In a distributed memory multiprocessing system, the manner in which data and computations are distributed among the processors has a significant impact on the resultant performance. On account of the varying data reference patterns at different points of a program it may be more profitable to change the data distributions over the course of the program to adapt to these variations. This thesis proposes a framework to automatically select data distributions for different points of a program in the presence of procedure calls, at compile-time. Since modifying a distribution from one point to another involves interprocessor communication overheads called redistributionoverheads, it is critical to choose new distributions so that the resultant redistribution overheads are sufficiently offset by the computational gains contributed by the new distributions in subsequent phases of computation.

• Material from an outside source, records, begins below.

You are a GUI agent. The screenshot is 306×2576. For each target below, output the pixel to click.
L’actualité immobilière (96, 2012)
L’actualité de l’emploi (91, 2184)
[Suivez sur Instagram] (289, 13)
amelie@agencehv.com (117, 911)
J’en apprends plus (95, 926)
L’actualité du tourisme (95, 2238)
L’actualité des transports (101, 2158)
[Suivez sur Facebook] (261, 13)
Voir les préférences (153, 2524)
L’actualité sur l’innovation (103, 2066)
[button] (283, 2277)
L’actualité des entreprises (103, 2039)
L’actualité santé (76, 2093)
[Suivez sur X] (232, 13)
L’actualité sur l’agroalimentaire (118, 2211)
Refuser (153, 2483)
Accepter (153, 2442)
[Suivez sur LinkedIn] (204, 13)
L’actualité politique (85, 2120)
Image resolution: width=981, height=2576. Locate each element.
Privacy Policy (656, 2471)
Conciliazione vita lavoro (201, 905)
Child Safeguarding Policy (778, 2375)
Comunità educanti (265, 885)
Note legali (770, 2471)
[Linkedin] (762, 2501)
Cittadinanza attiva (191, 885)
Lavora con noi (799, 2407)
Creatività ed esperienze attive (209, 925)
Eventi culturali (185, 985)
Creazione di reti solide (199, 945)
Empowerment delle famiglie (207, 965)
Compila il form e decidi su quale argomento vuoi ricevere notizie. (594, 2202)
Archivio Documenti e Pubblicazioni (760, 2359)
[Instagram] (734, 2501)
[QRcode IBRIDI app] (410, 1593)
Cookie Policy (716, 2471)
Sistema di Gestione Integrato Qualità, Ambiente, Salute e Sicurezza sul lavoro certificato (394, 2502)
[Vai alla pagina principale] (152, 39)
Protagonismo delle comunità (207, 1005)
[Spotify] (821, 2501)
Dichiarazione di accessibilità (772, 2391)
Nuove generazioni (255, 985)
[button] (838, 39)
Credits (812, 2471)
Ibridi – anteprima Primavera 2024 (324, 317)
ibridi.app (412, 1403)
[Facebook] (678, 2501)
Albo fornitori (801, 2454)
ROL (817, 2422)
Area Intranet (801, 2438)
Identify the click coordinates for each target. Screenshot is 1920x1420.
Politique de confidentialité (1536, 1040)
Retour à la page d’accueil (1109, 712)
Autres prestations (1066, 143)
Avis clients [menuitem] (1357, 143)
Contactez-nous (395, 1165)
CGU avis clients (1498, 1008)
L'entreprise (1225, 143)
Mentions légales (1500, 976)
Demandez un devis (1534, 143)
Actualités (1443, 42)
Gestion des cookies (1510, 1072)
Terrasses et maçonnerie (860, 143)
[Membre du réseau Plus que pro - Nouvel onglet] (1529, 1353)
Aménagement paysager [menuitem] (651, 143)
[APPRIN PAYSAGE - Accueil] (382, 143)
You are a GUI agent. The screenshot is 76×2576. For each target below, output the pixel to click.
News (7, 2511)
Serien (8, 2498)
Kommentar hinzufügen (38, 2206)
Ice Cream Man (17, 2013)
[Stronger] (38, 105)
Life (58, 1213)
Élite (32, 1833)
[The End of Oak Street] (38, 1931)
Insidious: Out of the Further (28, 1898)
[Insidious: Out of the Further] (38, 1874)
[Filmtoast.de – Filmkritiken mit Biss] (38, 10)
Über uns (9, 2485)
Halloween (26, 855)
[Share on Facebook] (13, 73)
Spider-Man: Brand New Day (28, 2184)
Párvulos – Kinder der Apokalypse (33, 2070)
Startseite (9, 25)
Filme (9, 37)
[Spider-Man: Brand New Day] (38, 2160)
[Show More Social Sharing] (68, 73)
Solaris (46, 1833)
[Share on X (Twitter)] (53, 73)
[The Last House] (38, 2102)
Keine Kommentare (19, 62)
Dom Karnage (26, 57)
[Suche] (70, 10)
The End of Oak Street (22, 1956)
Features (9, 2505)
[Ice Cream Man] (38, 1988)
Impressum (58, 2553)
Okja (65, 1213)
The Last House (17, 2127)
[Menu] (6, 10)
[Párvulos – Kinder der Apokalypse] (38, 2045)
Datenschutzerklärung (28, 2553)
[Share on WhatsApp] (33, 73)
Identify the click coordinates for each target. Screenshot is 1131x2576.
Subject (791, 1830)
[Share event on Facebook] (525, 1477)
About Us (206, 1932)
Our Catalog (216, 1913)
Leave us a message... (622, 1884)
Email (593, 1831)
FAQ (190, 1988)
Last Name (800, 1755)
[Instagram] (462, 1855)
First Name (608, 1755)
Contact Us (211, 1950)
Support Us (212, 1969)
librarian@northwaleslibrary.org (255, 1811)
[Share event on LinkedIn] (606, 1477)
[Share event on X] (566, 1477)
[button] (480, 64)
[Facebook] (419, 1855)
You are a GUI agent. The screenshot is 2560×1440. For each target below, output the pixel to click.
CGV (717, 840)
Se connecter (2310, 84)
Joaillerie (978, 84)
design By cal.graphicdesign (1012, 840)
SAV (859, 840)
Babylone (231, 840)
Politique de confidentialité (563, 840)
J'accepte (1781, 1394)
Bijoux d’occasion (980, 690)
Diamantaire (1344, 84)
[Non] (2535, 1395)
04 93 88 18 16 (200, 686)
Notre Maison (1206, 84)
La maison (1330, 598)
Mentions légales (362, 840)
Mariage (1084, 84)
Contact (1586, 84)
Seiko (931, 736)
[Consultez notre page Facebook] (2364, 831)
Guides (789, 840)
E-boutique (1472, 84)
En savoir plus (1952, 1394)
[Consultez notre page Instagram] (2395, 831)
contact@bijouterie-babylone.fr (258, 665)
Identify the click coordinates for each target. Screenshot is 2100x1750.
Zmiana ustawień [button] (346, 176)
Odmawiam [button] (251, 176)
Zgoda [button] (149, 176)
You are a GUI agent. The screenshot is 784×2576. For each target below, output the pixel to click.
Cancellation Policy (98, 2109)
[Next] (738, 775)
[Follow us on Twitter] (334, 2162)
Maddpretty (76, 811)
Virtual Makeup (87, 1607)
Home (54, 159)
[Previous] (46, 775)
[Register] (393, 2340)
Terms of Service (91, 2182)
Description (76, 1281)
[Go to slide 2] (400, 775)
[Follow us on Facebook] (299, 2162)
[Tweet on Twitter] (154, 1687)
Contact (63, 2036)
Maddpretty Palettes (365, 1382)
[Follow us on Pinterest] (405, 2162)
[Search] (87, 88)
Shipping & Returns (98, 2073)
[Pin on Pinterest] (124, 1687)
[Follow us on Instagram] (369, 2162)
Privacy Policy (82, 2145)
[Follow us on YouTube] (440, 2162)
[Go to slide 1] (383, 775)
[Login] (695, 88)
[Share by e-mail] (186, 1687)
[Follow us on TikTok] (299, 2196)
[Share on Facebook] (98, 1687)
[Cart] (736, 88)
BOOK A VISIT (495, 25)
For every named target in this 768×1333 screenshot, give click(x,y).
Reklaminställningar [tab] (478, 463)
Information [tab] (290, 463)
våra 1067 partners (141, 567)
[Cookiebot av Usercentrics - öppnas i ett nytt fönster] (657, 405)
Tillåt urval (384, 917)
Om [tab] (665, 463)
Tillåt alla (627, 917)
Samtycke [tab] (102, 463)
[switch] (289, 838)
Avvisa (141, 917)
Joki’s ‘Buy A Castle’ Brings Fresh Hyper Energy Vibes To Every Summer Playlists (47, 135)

In our framework, each procedure in the program is first analyzed to identify points at which data distributions may be required to be modified. These points are then associated with a set of distributions that favour its computations. These distributions form the distribution search space for that point. Each distribution is assigned a relative estimate of its ability to parallelize the computations for which it was chosen. Interprocedural analysis techniques are used to propagate the data distribution information across procedures. A dynamic programming strategy is then used to select distributions from these search spaces for different points along the execution path of the program. The selection is done so that the resultant computational gains in the presence of redistribution losses is maximum. The final selected distributions determine the data redistributions required along each execution path in the program.
Experimental results obtained by testing the dynamic programming algorithm on some standard HPF programs indicate that it is possible to determine efficient dynamic data distributions for a program in the presence of procedure boundaries, at compile-time.